Markets

Feedgrain Focus: Rain limits access, lifts prices

Liz Wells, October 13, 2022

Sam Bussenschutt with son Sam (centre) and nephew Fletch in the family’s paddock of barley which provided the first load into Viterra’s South Australian network for this harvest. Photo: Viterra

PROMPT prices for feed wheat, barley and sorghum have rallied in the past week as rain and localised flooding limit access to stored grain in New South Wales.

Harvest is now under way in Queensland, Western Australia and South Australia, but showery and mild weather this week is certain to make an already late crop mature even later.

Recent rain, with more forecast, has forced some shorts into the market to look for whatever grain can be outturned at short notice.

While southern new-crop barley and SFW prices are under forecast supply-side pressure, the northern market has firmed across the board.

Global factors, especially the weak Australian dollar, are supporting values for new-crop feedgrain.

Prompt Oct 6 Jan-Feb Oct 6
Barley Downs $395 $378 $385 $375
SFW wheat Downs $415 $400 $400 $395
Sorghum Downs $392 $370 $385 $345
Barley Melbourne $395 $368 $360 $368
ASW Melbourne $460 $420 $440 $440
SFW Melbourne $420 $400 $390 $400

Table 1: Indicative prices in Australian dollars per tonne.

Delayed harvest lifts north

In the week to 9am today, patchy rain in NSW brought big registrations to locations in already sodden parts of the state.

Totals include: Dubbo 91mm; Grenfell 30mm; Gunnedah 55mm; Narrabri 44mm, and Parkes 38mm.

Wheat crops in NSW and southern Queensland are late enough to still be filling.

In Queensland, most cropping areas had a dry week, but some districts had significant rain.

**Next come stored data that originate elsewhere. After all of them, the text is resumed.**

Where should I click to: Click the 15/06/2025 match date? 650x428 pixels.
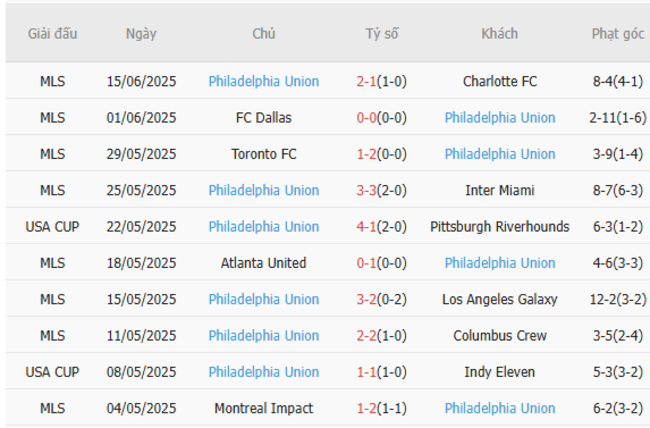(x=141, y=82)

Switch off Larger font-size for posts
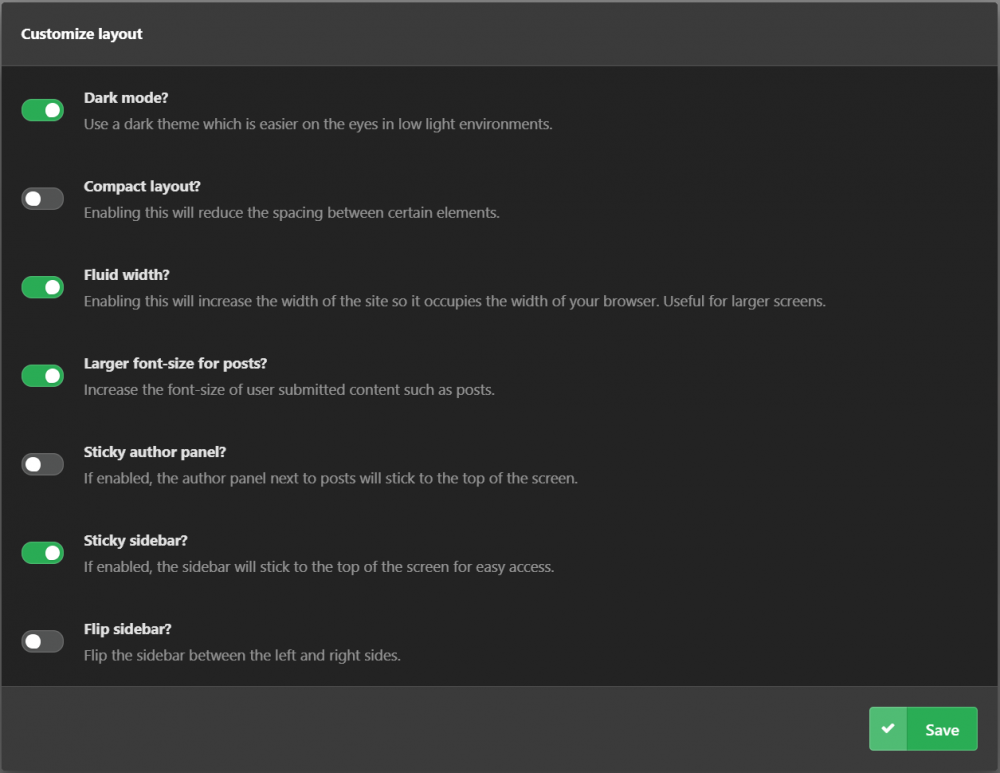coord(43,376)
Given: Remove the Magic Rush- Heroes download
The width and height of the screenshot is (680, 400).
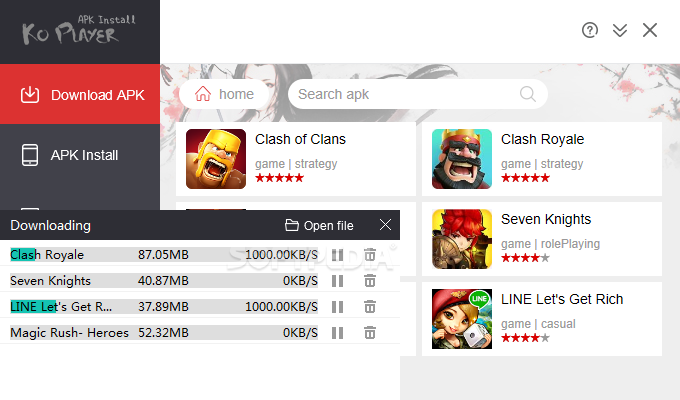Looking at the screenshot, I should pyautogui.click(x=370, y=333).
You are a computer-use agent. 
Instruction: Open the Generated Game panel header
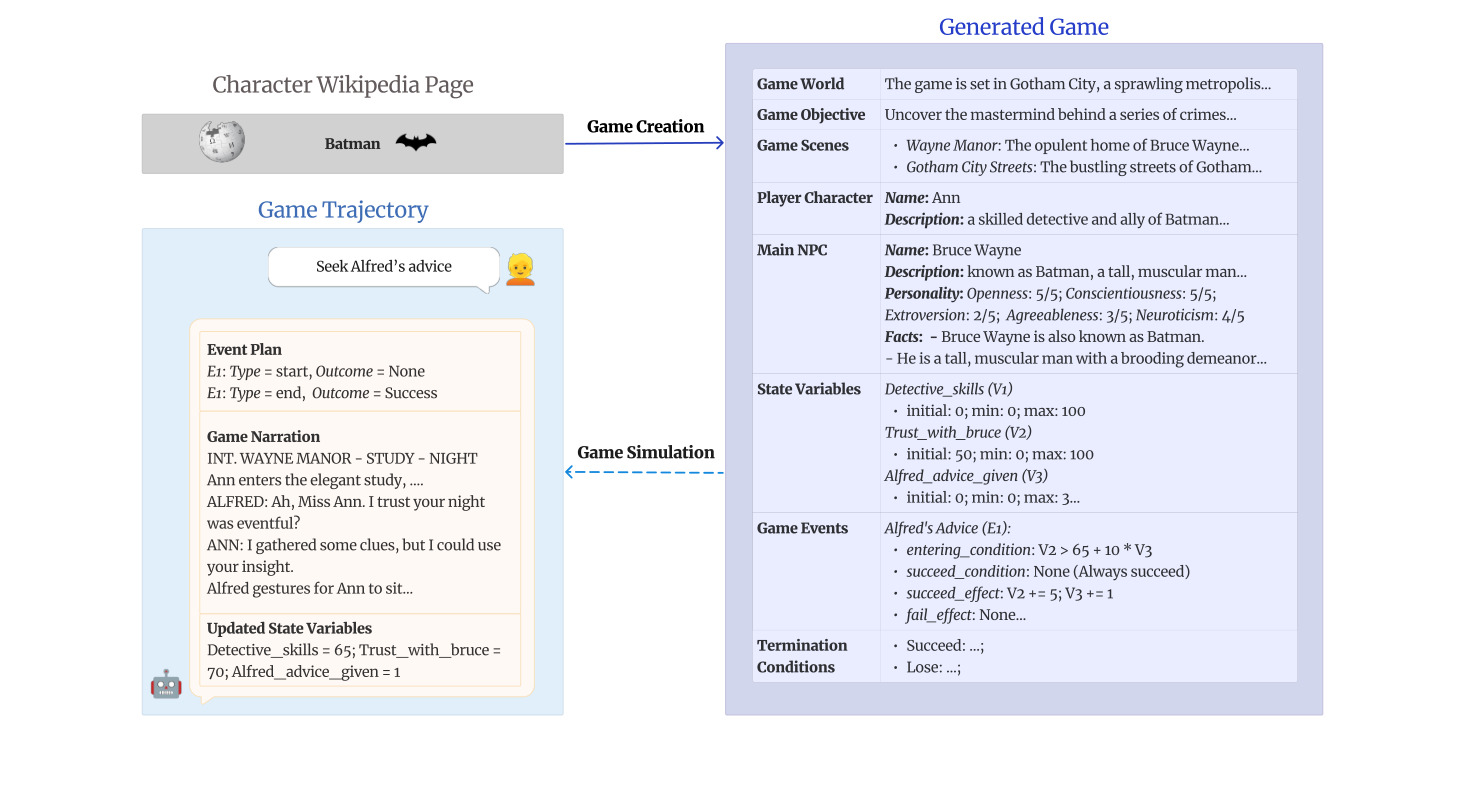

They included: Clermont 57mm; Macalister 20mm; Miles 24mm; Roma 18mm, and Springsure 13mm.

Goondiwindi-based broker Gerard Doherty, Knight Commodities, said while Central Queensland (CQ) was often close to finishing its winter-crop harvest by mid-October, it could be as little as 20 per cent through.

“It’s very stop start up there; it’s been cloudy and showery,” Mr Doherty said.

While some CQ growers have dodged the rain and finished harvest, others are off to a slow start, and unusually low protein is prevalent.

“It’d be at least 50pc ASW coming in, with APW, H2 and APH2, and yields are good at 3.5-5 tonnes per hectare.”

Prices are also strong as exporters look to accumulate new-crop where they can.

“Growers are getting more than $400/t depot.”

In the NSW-Queensland border region, Mr Doherty said the barley harvest could be under way by next week, weather permitting.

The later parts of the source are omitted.